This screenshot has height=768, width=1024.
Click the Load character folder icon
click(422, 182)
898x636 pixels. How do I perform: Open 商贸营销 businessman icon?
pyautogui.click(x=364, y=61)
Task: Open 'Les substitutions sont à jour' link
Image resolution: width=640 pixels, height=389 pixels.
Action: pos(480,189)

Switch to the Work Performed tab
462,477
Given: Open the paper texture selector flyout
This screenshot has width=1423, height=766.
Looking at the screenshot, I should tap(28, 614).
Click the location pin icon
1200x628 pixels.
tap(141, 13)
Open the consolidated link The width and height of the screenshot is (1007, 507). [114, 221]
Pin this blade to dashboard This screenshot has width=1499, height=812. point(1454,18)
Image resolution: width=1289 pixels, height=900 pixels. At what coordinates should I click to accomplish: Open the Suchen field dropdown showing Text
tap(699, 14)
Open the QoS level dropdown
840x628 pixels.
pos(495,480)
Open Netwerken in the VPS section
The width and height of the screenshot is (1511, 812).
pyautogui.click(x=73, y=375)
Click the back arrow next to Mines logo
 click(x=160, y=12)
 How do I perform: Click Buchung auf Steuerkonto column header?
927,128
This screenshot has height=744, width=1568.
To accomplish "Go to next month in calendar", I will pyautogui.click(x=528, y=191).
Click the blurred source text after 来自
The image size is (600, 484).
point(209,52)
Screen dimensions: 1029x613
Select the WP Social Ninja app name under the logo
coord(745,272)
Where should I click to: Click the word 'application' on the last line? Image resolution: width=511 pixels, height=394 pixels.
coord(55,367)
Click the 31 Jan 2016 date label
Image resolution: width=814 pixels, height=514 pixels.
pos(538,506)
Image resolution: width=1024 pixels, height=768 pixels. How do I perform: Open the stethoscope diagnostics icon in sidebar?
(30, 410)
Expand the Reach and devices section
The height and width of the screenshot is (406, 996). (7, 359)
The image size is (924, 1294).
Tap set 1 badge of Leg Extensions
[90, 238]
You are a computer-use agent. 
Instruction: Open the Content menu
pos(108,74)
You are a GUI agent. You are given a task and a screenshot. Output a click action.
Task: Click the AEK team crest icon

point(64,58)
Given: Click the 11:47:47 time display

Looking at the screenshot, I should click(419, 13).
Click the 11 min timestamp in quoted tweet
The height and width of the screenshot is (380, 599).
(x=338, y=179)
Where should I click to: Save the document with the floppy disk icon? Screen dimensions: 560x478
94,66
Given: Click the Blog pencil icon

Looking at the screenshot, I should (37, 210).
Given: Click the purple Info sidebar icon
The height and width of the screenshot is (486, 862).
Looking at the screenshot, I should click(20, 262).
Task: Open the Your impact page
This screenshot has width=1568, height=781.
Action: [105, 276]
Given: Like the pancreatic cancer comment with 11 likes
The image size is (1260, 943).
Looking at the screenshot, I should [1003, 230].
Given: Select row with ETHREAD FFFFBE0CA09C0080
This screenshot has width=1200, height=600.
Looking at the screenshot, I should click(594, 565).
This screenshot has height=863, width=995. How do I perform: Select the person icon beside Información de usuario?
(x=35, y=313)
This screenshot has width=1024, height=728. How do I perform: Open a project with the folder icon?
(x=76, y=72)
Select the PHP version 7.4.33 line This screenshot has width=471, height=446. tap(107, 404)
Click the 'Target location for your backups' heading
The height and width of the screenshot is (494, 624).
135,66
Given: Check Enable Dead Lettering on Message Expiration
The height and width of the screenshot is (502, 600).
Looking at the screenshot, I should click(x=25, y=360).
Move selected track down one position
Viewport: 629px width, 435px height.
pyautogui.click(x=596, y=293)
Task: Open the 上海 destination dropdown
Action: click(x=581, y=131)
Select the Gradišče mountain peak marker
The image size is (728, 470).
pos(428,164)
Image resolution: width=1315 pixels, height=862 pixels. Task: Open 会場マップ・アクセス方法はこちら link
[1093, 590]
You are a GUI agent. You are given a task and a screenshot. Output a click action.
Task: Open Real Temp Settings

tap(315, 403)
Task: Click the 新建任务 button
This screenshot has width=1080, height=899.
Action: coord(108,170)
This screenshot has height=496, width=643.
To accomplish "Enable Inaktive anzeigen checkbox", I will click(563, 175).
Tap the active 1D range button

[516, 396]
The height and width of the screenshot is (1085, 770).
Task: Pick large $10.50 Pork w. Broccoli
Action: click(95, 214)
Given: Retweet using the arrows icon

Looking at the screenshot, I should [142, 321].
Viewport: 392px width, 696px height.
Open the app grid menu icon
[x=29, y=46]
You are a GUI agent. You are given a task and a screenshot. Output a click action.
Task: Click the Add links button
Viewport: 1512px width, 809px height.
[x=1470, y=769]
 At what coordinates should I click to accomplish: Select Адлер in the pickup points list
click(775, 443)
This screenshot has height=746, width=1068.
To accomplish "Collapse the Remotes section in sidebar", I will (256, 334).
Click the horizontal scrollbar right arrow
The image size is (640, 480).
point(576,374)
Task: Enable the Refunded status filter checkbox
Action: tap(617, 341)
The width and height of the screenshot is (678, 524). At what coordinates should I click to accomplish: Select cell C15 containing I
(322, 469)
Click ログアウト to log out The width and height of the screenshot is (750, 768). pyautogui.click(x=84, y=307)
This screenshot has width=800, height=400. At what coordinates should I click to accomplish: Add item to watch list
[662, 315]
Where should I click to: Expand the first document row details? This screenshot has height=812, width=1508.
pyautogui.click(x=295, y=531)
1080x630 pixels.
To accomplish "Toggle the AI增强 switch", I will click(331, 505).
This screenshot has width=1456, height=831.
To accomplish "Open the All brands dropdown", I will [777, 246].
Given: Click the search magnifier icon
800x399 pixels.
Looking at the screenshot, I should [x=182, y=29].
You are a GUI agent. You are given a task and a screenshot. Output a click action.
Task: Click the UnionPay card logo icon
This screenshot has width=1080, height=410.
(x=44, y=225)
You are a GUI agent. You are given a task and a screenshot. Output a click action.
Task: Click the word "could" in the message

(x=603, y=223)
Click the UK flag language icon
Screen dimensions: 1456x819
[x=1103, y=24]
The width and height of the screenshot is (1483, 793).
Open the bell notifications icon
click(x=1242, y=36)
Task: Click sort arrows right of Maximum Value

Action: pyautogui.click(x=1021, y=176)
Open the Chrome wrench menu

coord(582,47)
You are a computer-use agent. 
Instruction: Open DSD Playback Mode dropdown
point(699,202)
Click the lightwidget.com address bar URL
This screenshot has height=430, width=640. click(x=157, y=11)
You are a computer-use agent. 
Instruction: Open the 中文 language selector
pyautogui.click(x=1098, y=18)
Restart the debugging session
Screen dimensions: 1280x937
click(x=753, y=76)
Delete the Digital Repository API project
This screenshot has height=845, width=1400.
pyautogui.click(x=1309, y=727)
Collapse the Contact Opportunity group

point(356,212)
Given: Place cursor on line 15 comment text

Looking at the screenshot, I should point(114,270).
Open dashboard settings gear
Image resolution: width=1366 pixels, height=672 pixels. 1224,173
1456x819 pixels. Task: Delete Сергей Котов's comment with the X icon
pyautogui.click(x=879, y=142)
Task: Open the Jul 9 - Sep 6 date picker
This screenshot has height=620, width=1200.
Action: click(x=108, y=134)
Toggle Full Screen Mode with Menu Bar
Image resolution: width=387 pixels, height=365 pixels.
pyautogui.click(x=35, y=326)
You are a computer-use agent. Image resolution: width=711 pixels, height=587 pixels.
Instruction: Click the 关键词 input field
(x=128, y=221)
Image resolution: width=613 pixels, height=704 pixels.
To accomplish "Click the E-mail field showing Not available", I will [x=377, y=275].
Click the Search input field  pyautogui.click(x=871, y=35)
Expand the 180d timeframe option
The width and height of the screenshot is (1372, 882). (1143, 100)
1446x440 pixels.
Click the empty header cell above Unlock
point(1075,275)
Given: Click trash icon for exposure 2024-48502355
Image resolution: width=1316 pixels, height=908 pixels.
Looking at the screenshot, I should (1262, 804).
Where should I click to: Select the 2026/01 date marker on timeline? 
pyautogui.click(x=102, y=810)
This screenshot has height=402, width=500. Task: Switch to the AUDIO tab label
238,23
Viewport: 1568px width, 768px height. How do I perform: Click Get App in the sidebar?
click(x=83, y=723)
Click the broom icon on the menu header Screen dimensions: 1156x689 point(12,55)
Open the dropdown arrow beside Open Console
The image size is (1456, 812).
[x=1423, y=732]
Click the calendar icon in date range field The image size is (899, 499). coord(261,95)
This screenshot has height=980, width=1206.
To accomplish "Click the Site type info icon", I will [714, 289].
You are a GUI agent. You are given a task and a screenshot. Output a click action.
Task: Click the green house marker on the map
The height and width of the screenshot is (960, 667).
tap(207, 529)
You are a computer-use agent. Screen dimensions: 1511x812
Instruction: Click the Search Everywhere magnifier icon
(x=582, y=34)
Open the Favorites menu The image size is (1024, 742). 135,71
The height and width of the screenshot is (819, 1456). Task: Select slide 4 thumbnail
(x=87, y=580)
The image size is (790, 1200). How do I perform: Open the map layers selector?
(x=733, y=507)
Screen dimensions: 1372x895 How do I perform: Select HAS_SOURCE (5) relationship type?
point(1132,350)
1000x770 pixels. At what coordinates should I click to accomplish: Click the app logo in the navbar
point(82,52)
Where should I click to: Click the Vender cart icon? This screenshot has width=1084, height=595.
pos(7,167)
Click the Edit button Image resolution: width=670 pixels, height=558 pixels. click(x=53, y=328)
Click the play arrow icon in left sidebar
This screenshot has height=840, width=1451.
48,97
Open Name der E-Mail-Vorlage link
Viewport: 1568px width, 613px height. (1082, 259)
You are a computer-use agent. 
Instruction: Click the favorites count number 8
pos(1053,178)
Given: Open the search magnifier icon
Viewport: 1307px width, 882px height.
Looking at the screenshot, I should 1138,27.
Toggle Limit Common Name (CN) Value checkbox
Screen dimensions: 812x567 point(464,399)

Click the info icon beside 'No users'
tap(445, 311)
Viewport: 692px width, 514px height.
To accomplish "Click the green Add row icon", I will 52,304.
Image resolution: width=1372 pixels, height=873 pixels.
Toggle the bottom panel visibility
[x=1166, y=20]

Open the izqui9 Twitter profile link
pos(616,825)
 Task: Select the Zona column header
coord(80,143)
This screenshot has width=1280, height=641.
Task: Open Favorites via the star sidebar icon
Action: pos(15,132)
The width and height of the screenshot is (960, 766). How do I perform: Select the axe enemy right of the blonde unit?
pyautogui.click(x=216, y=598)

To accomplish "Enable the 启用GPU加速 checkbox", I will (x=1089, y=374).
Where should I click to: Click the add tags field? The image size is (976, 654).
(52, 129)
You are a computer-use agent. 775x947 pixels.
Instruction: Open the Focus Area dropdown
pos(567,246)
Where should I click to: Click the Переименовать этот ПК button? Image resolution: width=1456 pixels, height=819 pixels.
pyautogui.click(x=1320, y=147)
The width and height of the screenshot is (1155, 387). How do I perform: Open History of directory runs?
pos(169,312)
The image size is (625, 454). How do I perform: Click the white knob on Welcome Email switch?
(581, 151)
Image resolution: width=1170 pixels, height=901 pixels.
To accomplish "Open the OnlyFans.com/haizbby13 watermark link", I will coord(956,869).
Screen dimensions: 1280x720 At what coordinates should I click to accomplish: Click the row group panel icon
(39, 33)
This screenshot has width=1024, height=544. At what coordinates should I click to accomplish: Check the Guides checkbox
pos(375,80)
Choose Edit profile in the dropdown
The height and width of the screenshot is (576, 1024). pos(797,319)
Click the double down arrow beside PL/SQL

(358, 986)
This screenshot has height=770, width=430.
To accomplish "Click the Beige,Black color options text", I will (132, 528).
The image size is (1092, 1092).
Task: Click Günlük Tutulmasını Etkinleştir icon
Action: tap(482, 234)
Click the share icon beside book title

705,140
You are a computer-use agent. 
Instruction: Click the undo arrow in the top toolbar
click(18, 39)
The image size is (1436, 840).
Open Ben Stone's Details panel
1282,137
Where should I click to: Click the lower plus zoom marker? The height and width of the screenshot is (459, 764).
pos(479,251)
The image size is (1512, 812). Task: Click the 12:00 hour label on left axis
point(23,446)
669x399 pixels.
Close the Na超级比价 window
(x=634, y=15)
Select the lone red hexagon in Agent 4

····················

WHAT TO PRODUCE: Reproduce the entries verbatim, starting at the line that contains "This screenshot has width=1024, height=544." and ending at the final line of the entries.

FULL OUTPUT:
This screenshot has width=1024, height=544. At what coordinates should I click to accomplish: Check the Guides checkbox
pos(375,80)
Choose Edit profile in the dropdown
The height and width of the screenshot is (576, 1024). pos(797,319)
Click the double down arrow beside PL/SQL

(358, 986)
This screenshot has height=770, width=430.
To accomplish "Click the Beige,Black color options text", I will (132, 528).
The image size is (1092, 1092).
Task: Click Günlük Tutulmasını Etkinleştir icon
Action: tap(482, 234)
Click the share icon beside book title

705,140
You are a computer-use agent. 
Instruction: Click the undo arrow in the top toolbar
click(18, 39)
The image size is (1436, 840).
Open Ben Stone's Details panel
1282,137
Where should I click to: Click the lower plus zoom marker? The height and width of the screenshot is (459, 764).
pos(479,251)
The image size is (1512, 812). Task: Click the 12:00 hour label on left axis
point(23,446)
669x399 pixels.
Close the Na超级比价 window
(x=634, y=15)
Select the lone red hexagon in Agent 4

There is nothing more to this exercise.